No fim, as palavras de Baldwin – narradas por Samuel L. Jackson – representam um retrato emocional do que significa ser negro nos EUA. “Eu Não Sou Seu Negro” também funciona como um lembrete do papel de Baldwin como intelectual e como um crítico severo das relações raciais, com destaque ainda para a presença das cenas fascinantes com o autor no “Dick Cavett Show”.
Baldwin morreu em 1987, décadas após os assassinatos de Evers, King e Malcolm X na década de 1960. Mas o filme parece atual neste momento, justaposto a este pano de fundo de divisão racial de 2017, e Peck intercala com maestria as imagens dos EUA de hoje e do passado que ajudam a ilustrar a conexão.
Relações sociais
O documentário de Edelman para a ESPN, “O.J.: Made in America”, que também foi levado aos cinemas, não tem como seu único foco o atleta, que havia já proclamado famosamente, “Eu não sou negro, eu sou o O. J.”. Em vez disso, o cineasta enquadra Simpson e a sua queda do auge da sua glória examinando com minúcia as relações raciais dos EUA e nos lembrando que, enquanto Simpson foi louvado como o astro do futebol universitário da USC, a cidade de Los Angeles ao seu redor se via dividida pelo levante de Watts em 1965. Edelman explora a recusa de Simpson em se alinhar às causas dos direitos civis. “Para nós, O.J. não tinha cor”, diz um ex-sócio de negócios.

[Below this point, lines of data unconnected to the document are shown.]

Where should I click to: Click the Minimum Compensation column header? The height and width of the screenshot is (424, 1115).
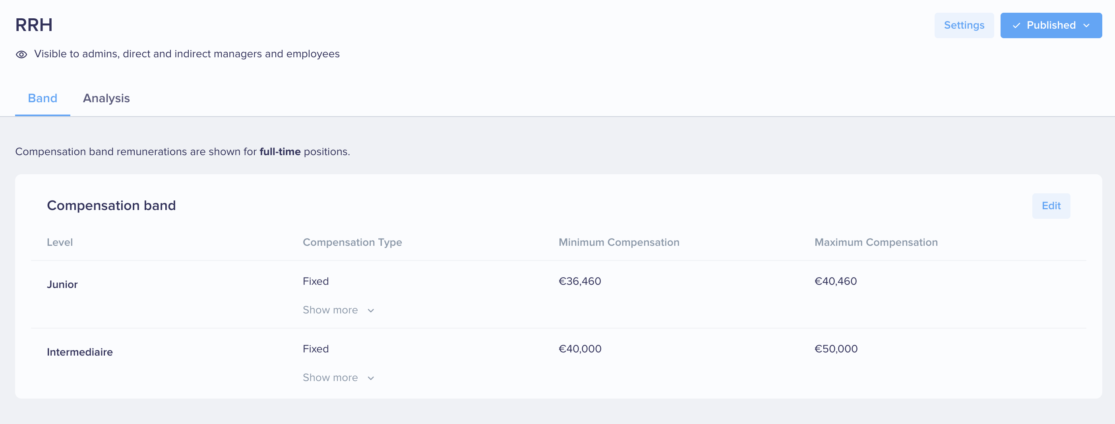tap(619, 242)
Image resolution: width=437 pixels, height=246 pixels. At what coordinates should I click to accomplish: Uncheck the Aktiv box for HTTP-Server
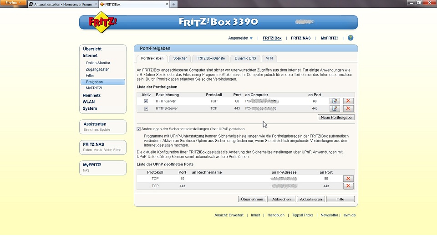coord(146,101)
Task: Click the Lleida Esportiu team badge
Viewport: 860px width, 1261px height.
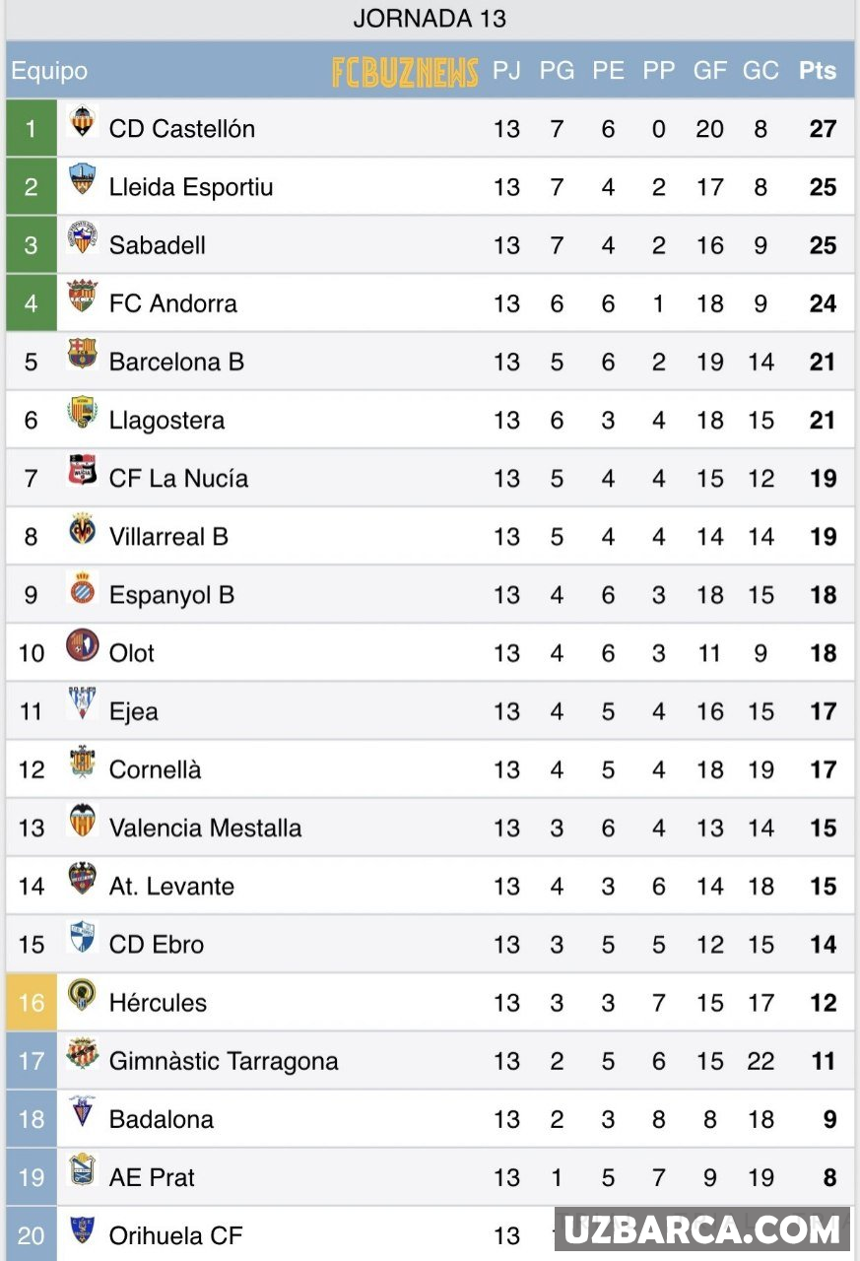Action: (83, 181)
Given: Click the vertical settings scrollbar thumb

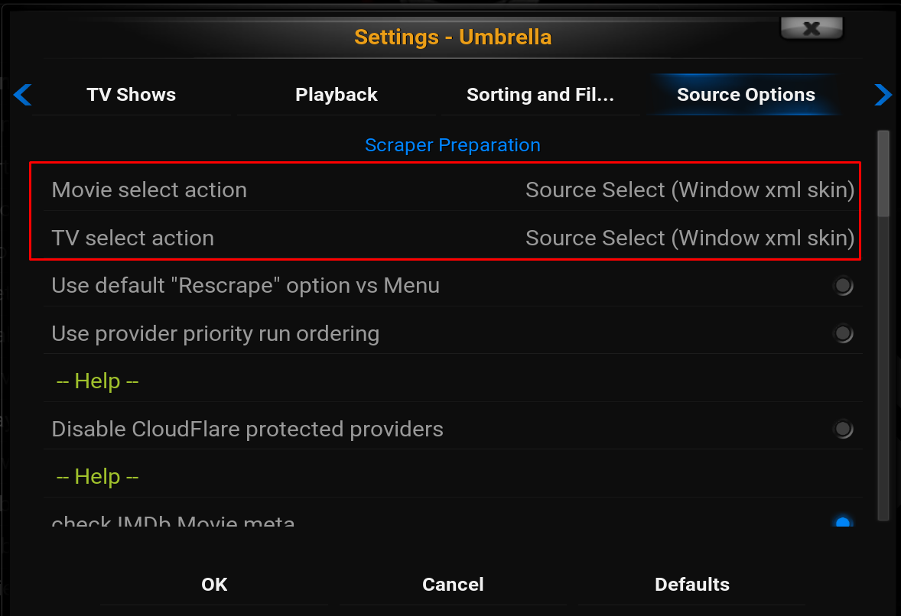Looking at the screenshot, I should pyautogui.click(x=883, y=173).

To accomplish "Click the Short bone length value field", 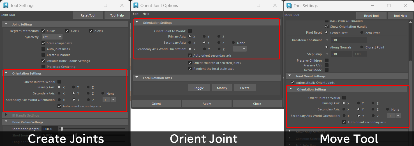I will 50,129.
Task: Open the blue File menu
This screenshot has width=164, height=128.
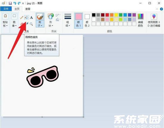Action: click(x=6, y=9)
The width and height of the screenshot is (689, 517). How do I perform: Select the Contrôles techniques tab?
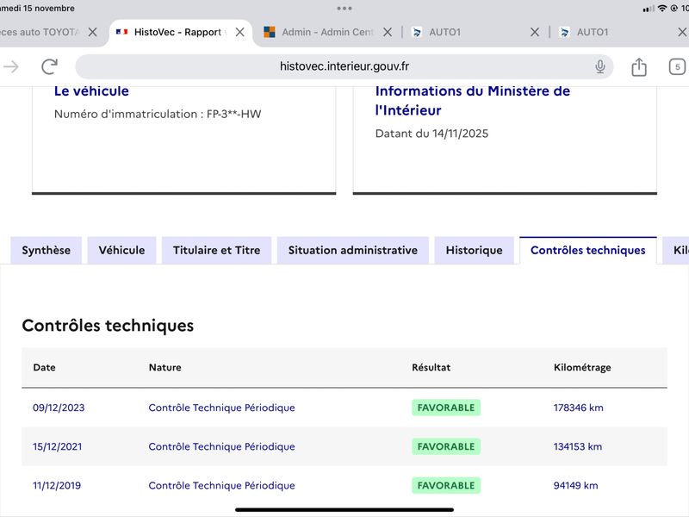coord(587,251)
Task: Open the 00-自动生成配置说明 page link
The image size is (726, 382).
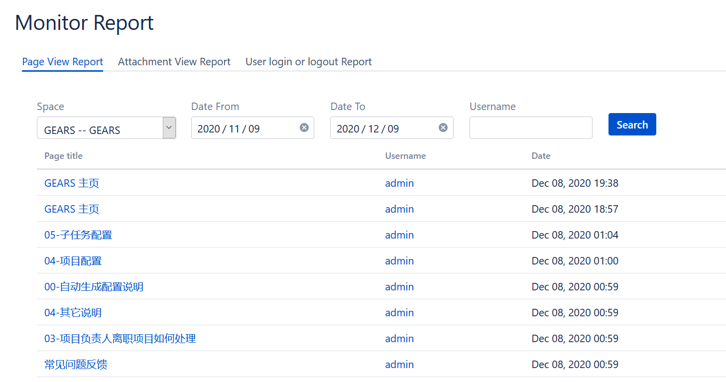Action: (94, 287)
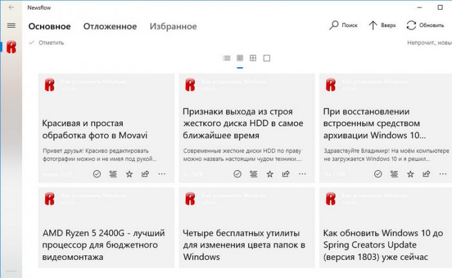Image resolution: width=452 pixels, height=278 pixels.
Task: Switch to small grid view layout
Action: 240,58
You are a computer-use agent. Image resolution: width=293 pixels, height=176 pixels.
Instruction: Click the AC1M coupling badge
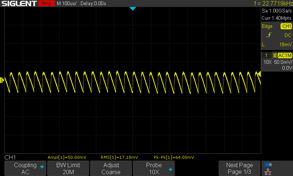click(285, 55)
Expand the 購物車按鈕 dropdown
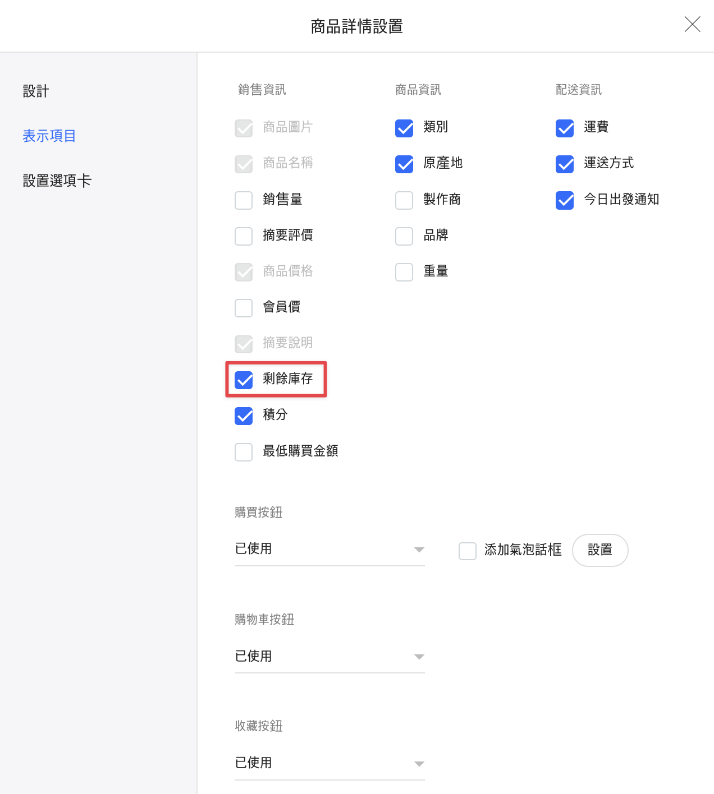The image size is (714, 794). [x=329, y=656]
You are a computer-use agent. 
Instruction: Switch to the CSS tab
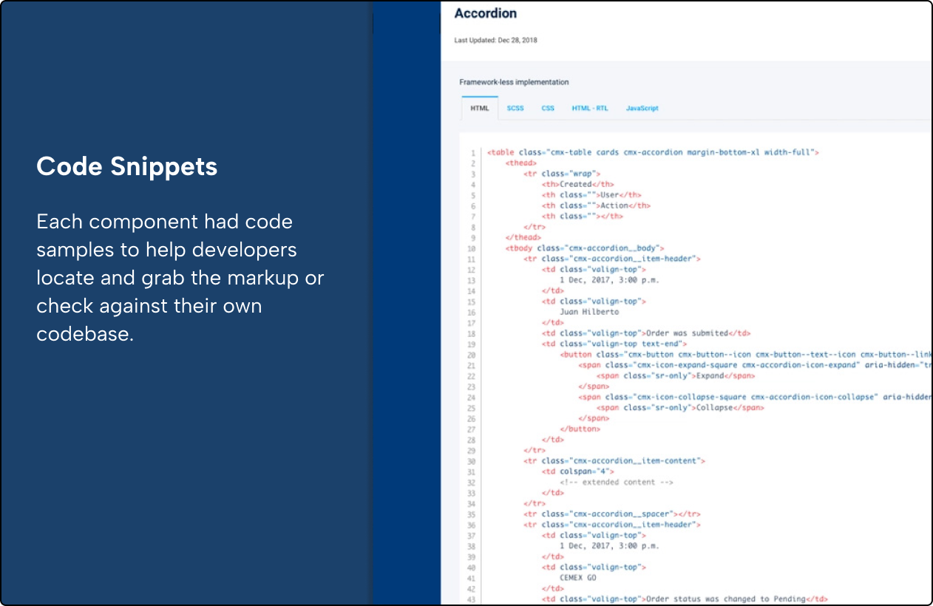click(x=548, y=108)
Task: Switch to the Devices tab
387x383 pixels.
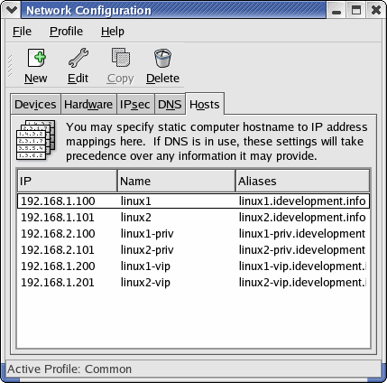Action: [x=35, y=105]
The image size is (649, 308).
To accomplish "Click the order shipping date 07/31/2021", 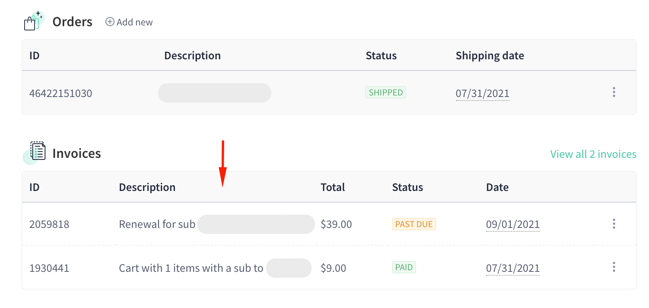I will [483, 94].
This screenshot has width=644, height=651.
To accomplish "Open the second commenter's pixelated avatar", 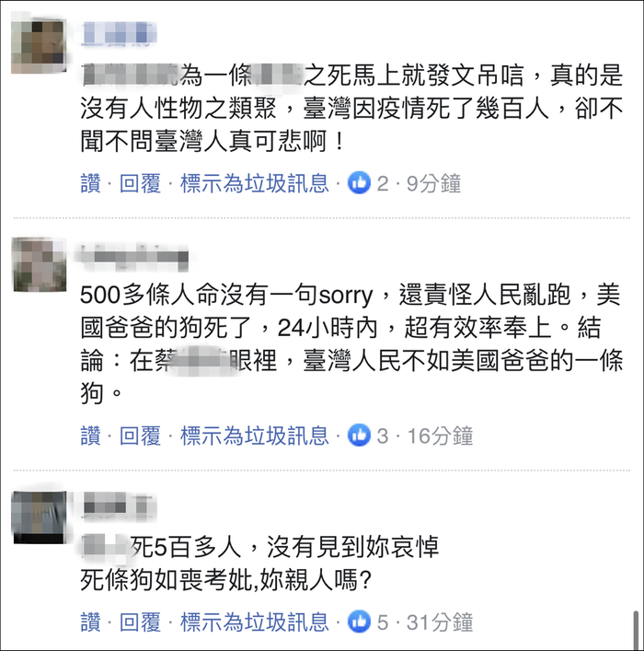I will click(x=40, y=264).
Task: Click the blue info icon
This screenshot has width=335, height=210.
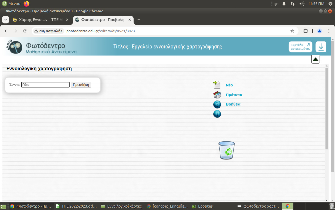Action: point(217,114)
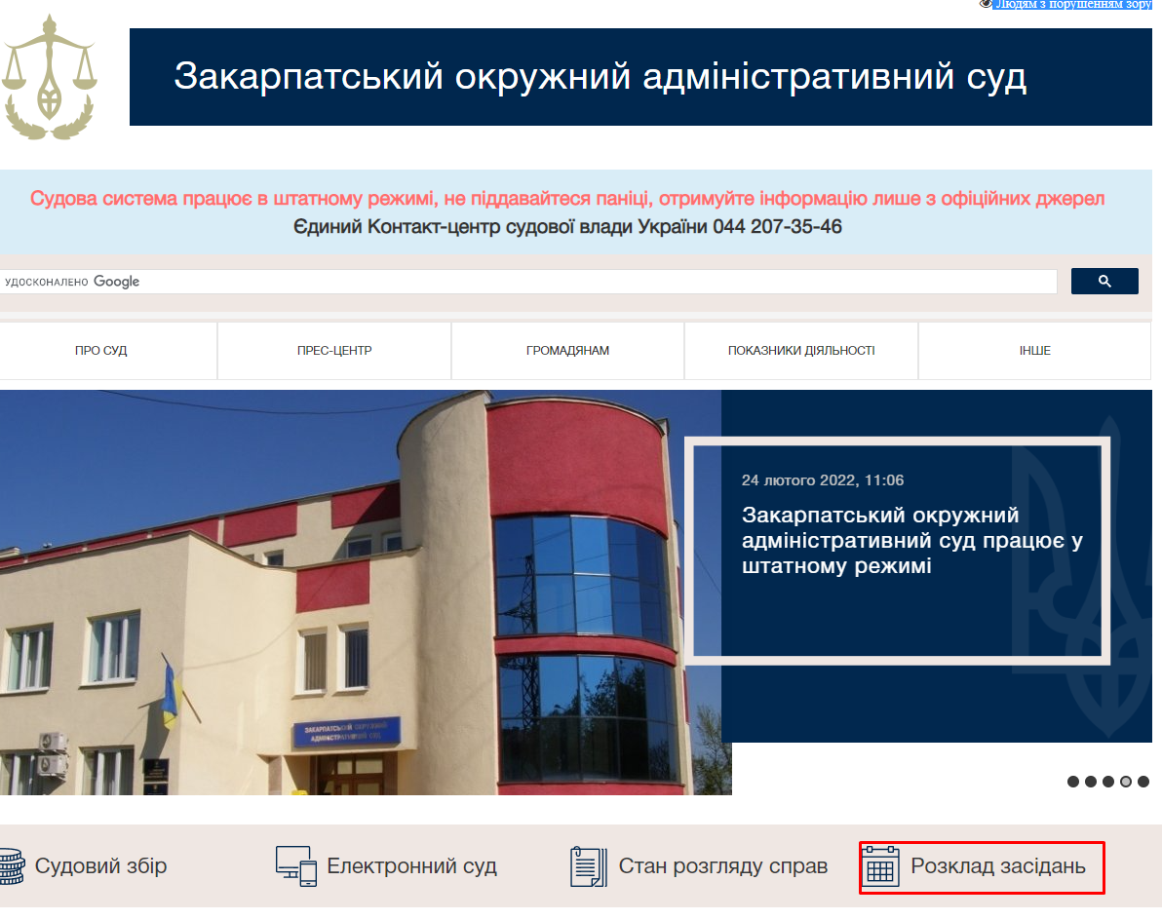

O crítico de TV Hank Stuever, do Washington Post, descreveu o documentário como “nada menos do que uma conquista vultuosa”, apontando que o olhar meticuloso que Edelman lançou sobre a injustiça racial ajuda os espectadores dos dois lados do debate sobre o veredito de Simpson a se prepararem para reviver os momentos em que ele foi declarado inocente. “Os espectadores brancos podem muito bem ter uma nova revelação e passar a uma compreensão mais profunda desse que foi um momento de júbilo para a parte negra dos EUA”, disse Stuever. “E os espectadores negros podem muito bem também enxergar algo de oco nessa comemoração”.